The military is a place where one can make friends that will last a lifetime. I know this to be a fact, although changes in my own duties and assignments prevented me from the full companionship benefits that military life is capable of conferring on those who are lonely and far from home. The movies have worked overtime to emphasize the role of friendship when in uniform as not only lifelong but capable of inducing remarkable self-sacrifice in times of danger. Is their portrait not accurate?

Akin to the friendships is the role of military service in cementing and altering the roles of the closest family members and relatives in the full life of one who is far from home for extended periods. Letters to and from one’s parents and siblings may very well bring the discovery that these supposedly close family members were really unknown quantities before being sharpened by that long absence from home. Wartime letters may dare to give advice on intimate matters; bald criticism may be advanced “for your own good.” There is offering of opinions which sometimes raise and other times lower the stature of both sender and receiver. What was once entirely private may be discussed candidly with buddies.

There can be so much more.
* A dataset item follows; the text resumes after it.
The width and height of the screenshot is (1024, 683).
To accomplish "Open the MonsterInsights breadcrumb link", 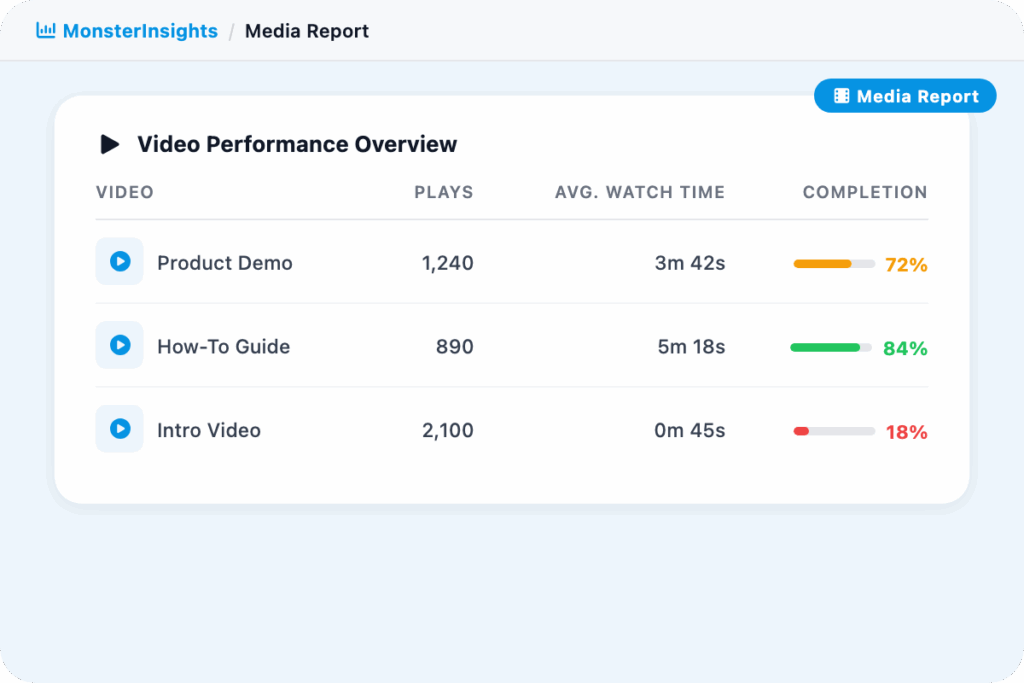I will pyautogui.click(x=139, y=31).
Postponed manhood or womanhood in their many forms; venturing to engage in sex with virtual strangers with consequences seldom predictable. There may be misconduct far from friends who lent stability but are sadly absent. Emotions vibrate with the horrible death of one’s fellows, suddenly and inexplicably. Life, long taken for granted, turns out to have another side, one in which pure chance plays an unholy role. There is indeed an enemy; for now, he hates us!

One more matter cries for mention: those who train with and serve the war waging branches of our services may well find that they have a new posture on sacrifice of one’s life for a cause, on getting killed to guarantee life for others, and even on fighting to the death as “part of the job.” These are not in the mindset of civilians, to be sure. Such sacrificial willingness may be uncommon in some parts of the military and generally present in others, coming and going, here today but missing tomorrow. This writer has no familiarity with this dramatic characteristic, luckily, but it exists (or has existed) for many on wartime duty beyond any doubt.

I am going to minimize here the role of accidental or purposeful death during one’s term of military service, for all readers know or can readily surmise that losing one’s life in combat or during routine maneuvers changes everything, and not for the better. High hopes get dashed in an instant; the future for oneself and those loved ones will never be the same. All else that has characterized the military life is dashed and discarded for the youngster in uniform and his relatives, friends, and acquaintances. Much that has just been said of death and dying is nearly equally valid in the cases of the terribly wounded. Lifetime in a wheelchair or blinded, for example, calls for changes in lifestyle and relationships that are all too familiar to the wounded, who expected a happier outcome from the passage of time.

Finally, as in my case, a lifelong partner can be met and with good fortune attached to one for a long lifetime. My own wartime marriage has lasted 68 years as of this writing. We crossed the United States by train in wartime so the bride could meet my parents, over 3,000 miles distant. The naval air station that had become my lonely home turned out to house deep in its huge pool of female employees the right girl for Lieutenant Bornet, AVS, USNR!

I guess, in the end, my point is that being in the military, in our country at least, can and almost has to be a life changer. That which is familiar will almost inevitably become distant with the passage of time on active duty. Meanwhile, that which is wholly new in vocabulary, conduct, beliefs, appearance, and desires (to name only a few), will infiltrate the soldier or sailor -- and become a permanent part of him -- whether he wills it or not.